*SOURCE MATERIAL*.

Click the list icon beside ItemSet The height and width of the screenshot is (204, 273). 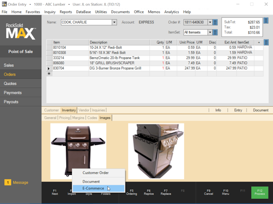click(215, 32)

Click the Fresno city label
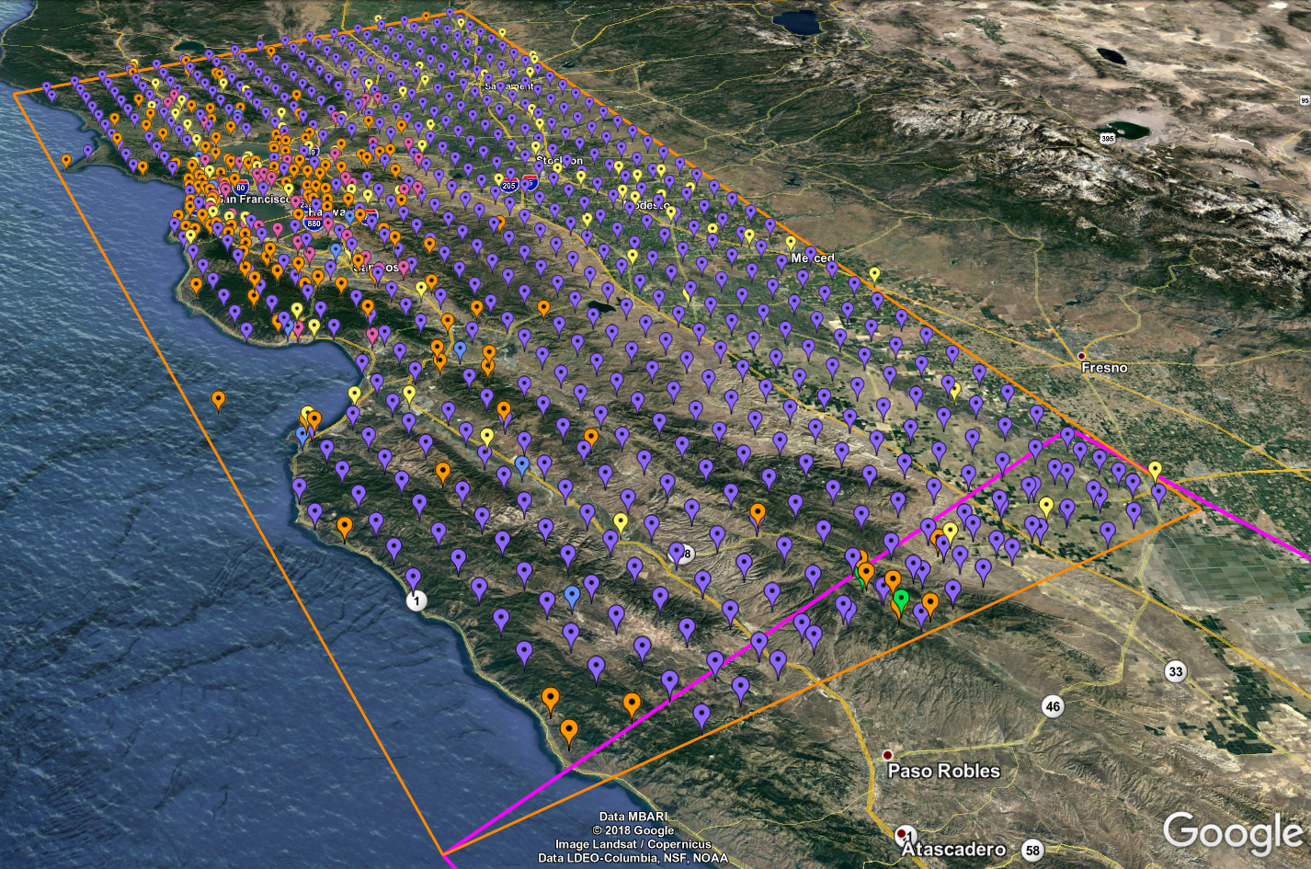(x=1103, y=368)
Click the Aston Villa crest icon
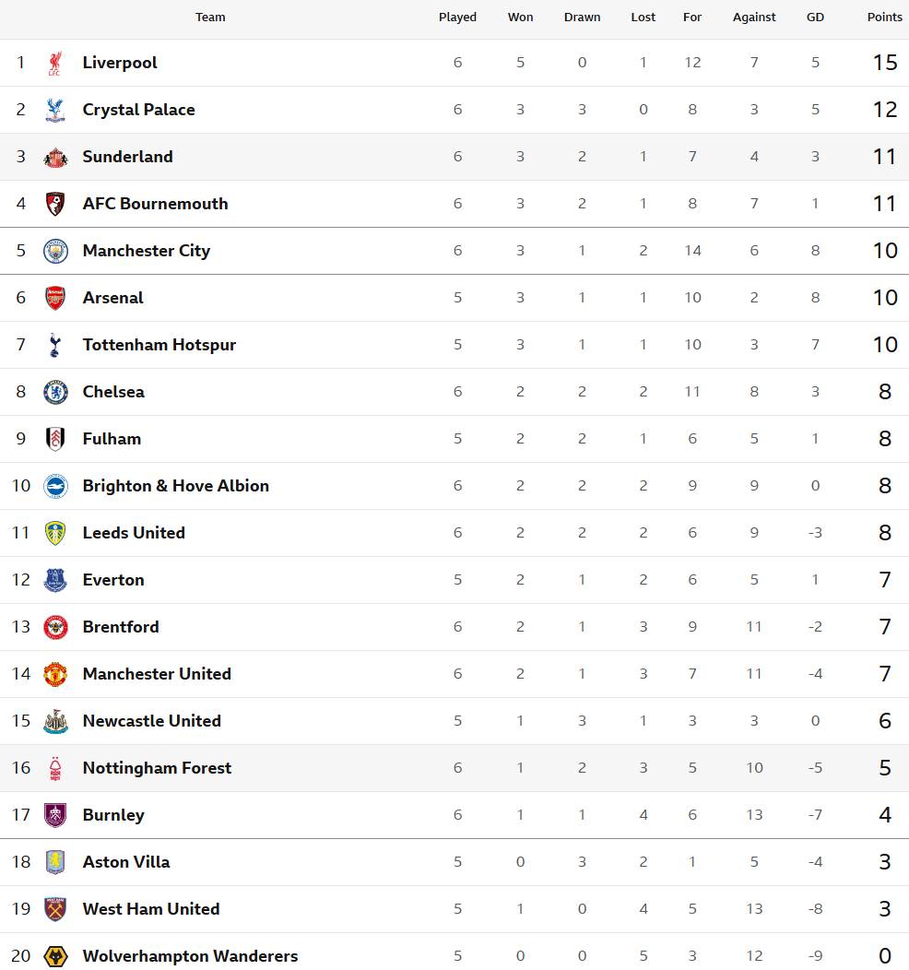Screen dimensions: 909x970 [x=55, y=862]
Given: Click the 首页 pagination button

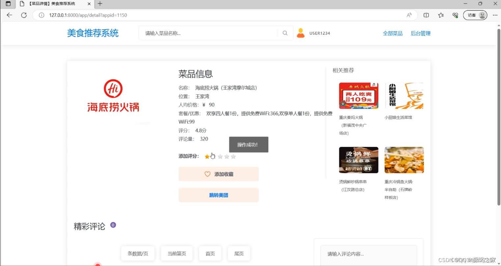Looking at the screenshot, I should 210,253.
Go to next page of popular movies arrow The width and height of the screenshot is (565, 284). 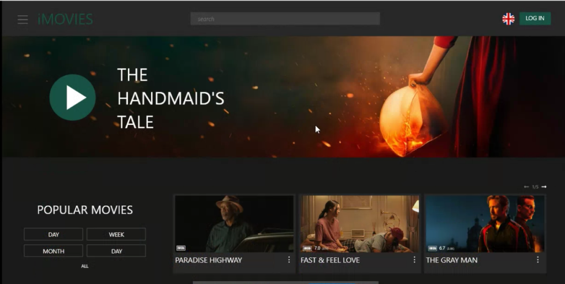544,187
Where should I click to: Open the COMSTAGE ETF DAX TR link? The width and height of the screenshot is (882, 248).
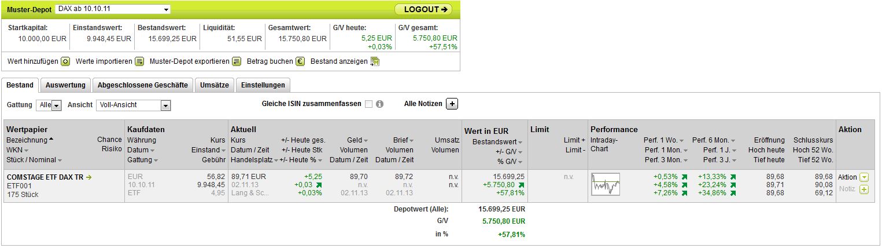click(46, 177)
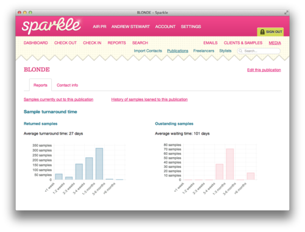Toggle fullscreen with the window arrows icon

click(286, 13)
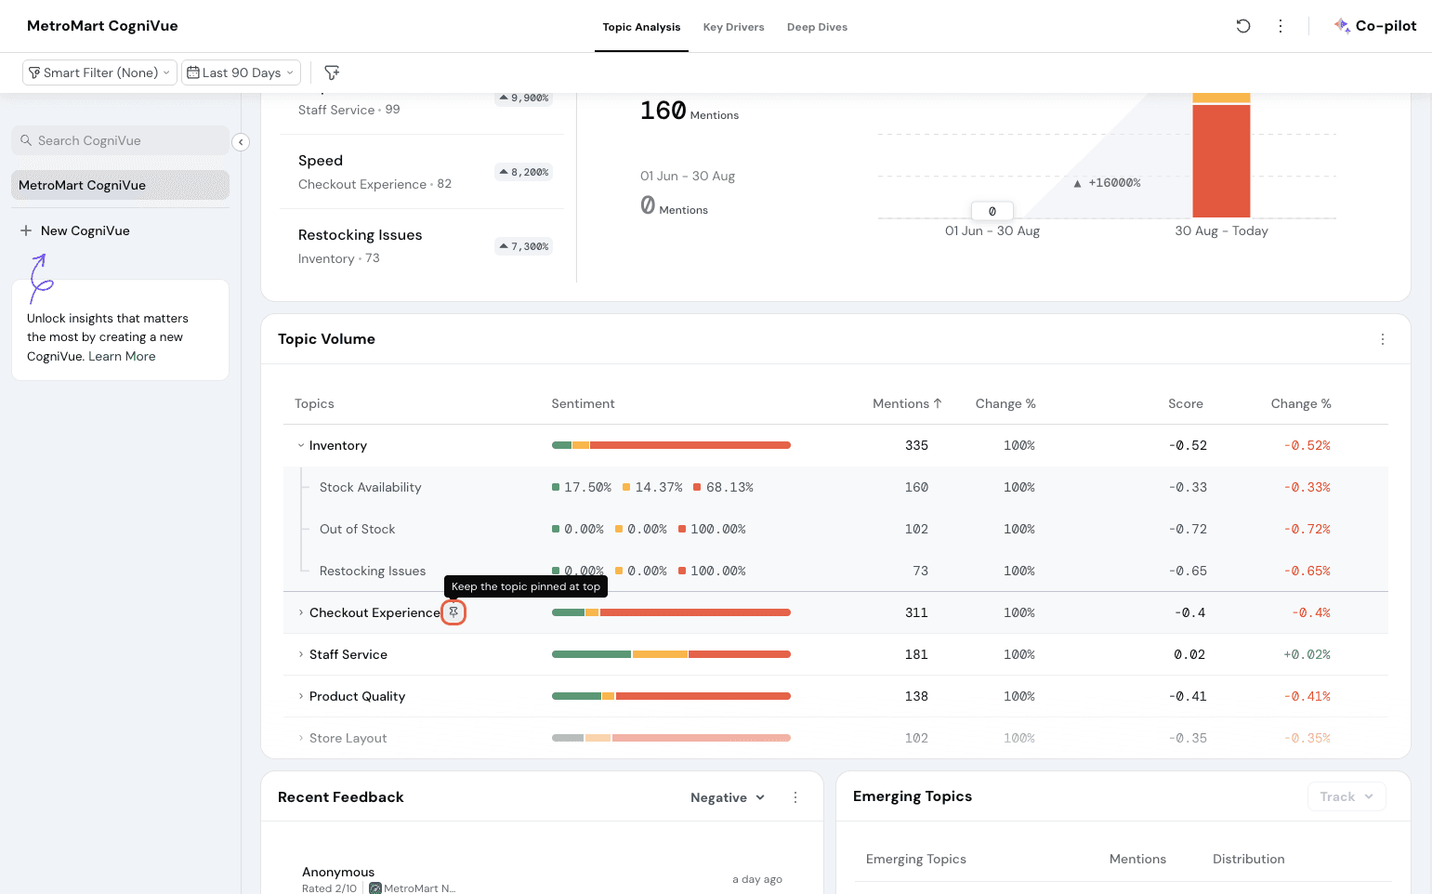The image size is (1432, 894).
Task: Collapse the Inventory topic row
Action: tap(301, 445)
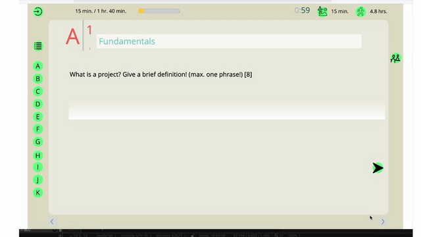Open the list menu icon in sidebar
The width and height of the screenshot is (421, 237).
coord(38,46)
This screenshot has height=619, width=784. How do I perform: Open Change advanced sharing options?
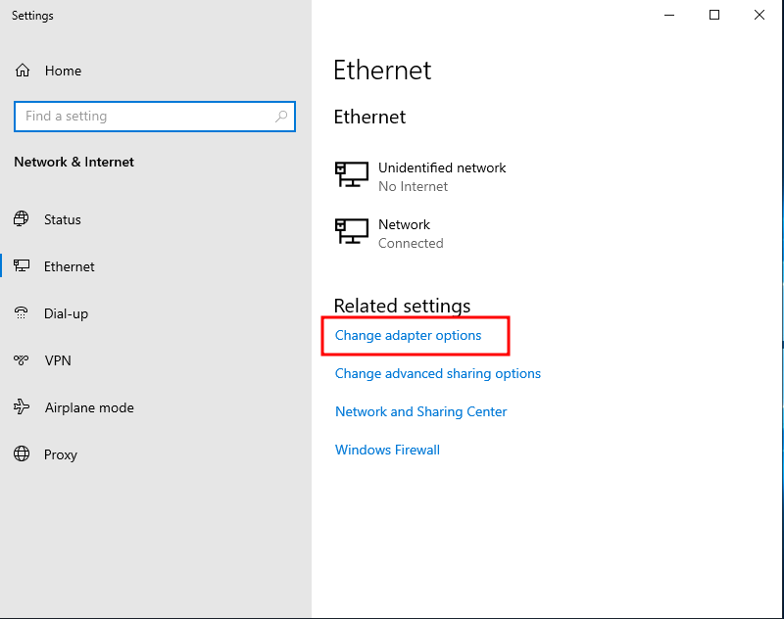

*YOUR INSTRUCTIONS*.
Give again, word for word, the line containing "Where should I" and every line after it to the end of the records; leave out the pictures.

*OUTPUT*.
Where should I click to: Open the COMSTAGE ETF DAX TR link? The width and height of the screenshot is (882, 248).
click(46, 177)
Toggle fullscreen with the window arrows icon

click(286, 13)
The image size is (1432, 894).
Task: Collapse the Inventory topic row
Action: tap(301, 445)
Open the list menu icon in sidebar
The width and height of the screenshot is (421, 237).
coord(38,46)
This screenshot has height=619, width=784. How do I perform: Open Change advanced sharing options?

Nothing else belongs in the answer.